CMAP: Federal Housing Programs Won’t Fund Walkable Neighborhoods

Federal funding rules wouldn't give a loan guarantee for a mixed-use building like this one at Belmont and Southport. Photo: David Wilson
Federal funding rules wouldn't give a loan guarantee for a mixed-use building like this one at Belmont and Southport. Photo: David Wilson

The Chicago Metropolitan Agency for Planning is the official regional planning agency for northeastern Illinois, and they’re required by federal law to design and maintain a comprehensive plan which guides how some federal grants are spent in Cook, DuPage, Kane, Kendall, Lake, McHenry, and Will counties.

The organization is creating a new long-range plan called ON TO 2050, to be completed and adopted in October 2018. During the development of the plan, staff need to figure out what the priorities for land use and transportation in the region should be, and they’re gathering input by talking to hundreds of residents, organization leaders, and elected officials. Those talks are synthesized in early “strategy papers.”

The strategy paper Expanding Housing Choice (PDF) explores local and current issues that affect – and in some cases prevent – the preservation or construction of affordable housing in Chicago and the region.

One section about the federal role in supporting mixed-use and walkable neighborhoods caught my eye. It was actually about the lack of funding the federal government generally has for these neighborhoods, and how money is balanced in favor of single-use, single-family areas. Here’s the passage:

Americans increasingly prefer to live in walkable neighborhoods that mix commercial amenities with single-family, townhome, and multi-family homes (i.e. mixed-use neighborhoods). Yet, federal housing rules favor homeowners over renters and single-family homes over multifamily homes, and create policy barriers to market changes.

Specifically, CMAP planners write, projects with ground floor retail and apartments above frequently struggle to qualify for federal financing and loan guarantees. “The U.S. Department of Housing and Urban Development (HUD), Federal Housing Administration (FHA), and Fannie Mae and Freddie Mac programs all limit the amount of non-residential space allowed within developments as a condition for receiving federal financing or loan guarantees.”

Freddie Mac rules, for example, allow a maximum of 20 percent for non-residential use. Therefore, “the building must be at least five stories to accommodate ground-floor retail.” That characteristic may make the building “out of scale with existing communities or noncompliant with existing zoning regulations.”

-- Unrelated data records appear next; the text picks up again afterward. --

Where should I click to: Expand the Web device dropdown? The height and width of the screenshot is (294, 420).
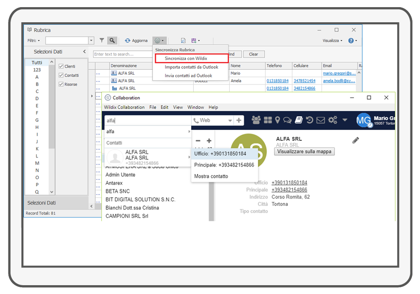click(230, 121)
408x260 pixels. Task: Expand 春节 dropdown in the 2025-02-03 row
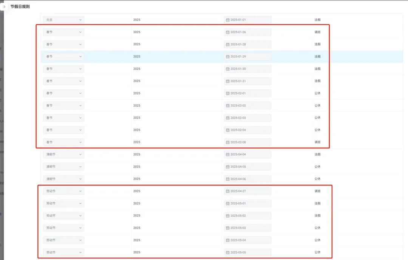(63, 118)
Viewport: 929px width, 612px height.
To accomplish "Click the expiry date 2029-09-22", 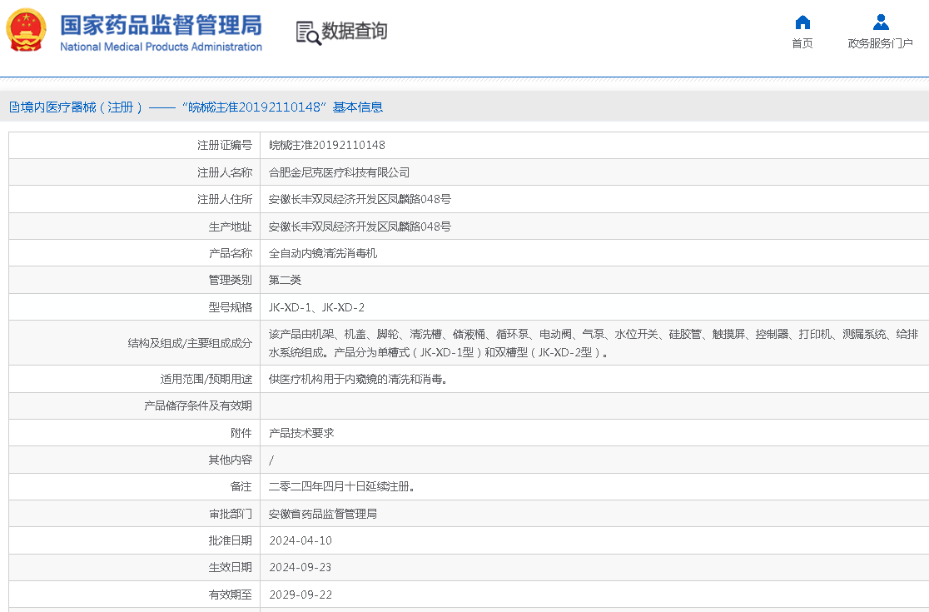I will [x=301, y=595].
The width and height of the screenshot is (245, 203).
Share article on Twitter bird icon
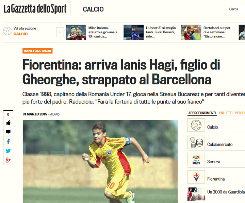8,151
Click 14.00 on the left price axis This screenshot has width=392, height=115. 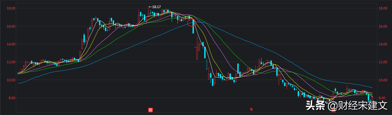pyautogui.click(x=11, y=44)
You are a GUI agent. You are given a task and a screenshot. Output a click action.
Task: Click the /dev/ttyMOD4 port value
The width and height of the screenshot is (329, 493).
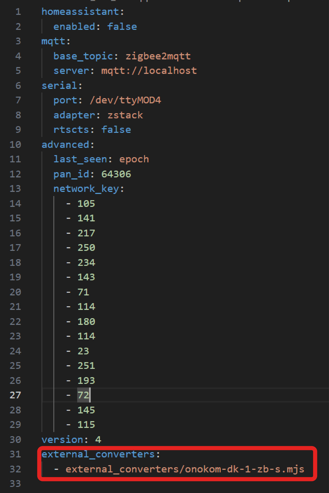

In other words, a property owner is allowed a very low maximum of commercial or retail space in a building when getting funding or guarantees from those federal programs.

The paper will probably have to be updated constantly as the current turmoil in the Trump administration will likely find its way to the housing department. But, hey, Trump’s Housing and Urban Development secretary Ben Carson will sort it out, even though he had zero experience in the field before he was appointed. After all, housing policy isn’t exactly brain surgery, right?

I’ve summarized the rest of the paper on Chicago Cityscape.

CMAP is holding meetings and public forums across the region this year and next, and will be collecting feedback until the plan is finalized in one and a half years.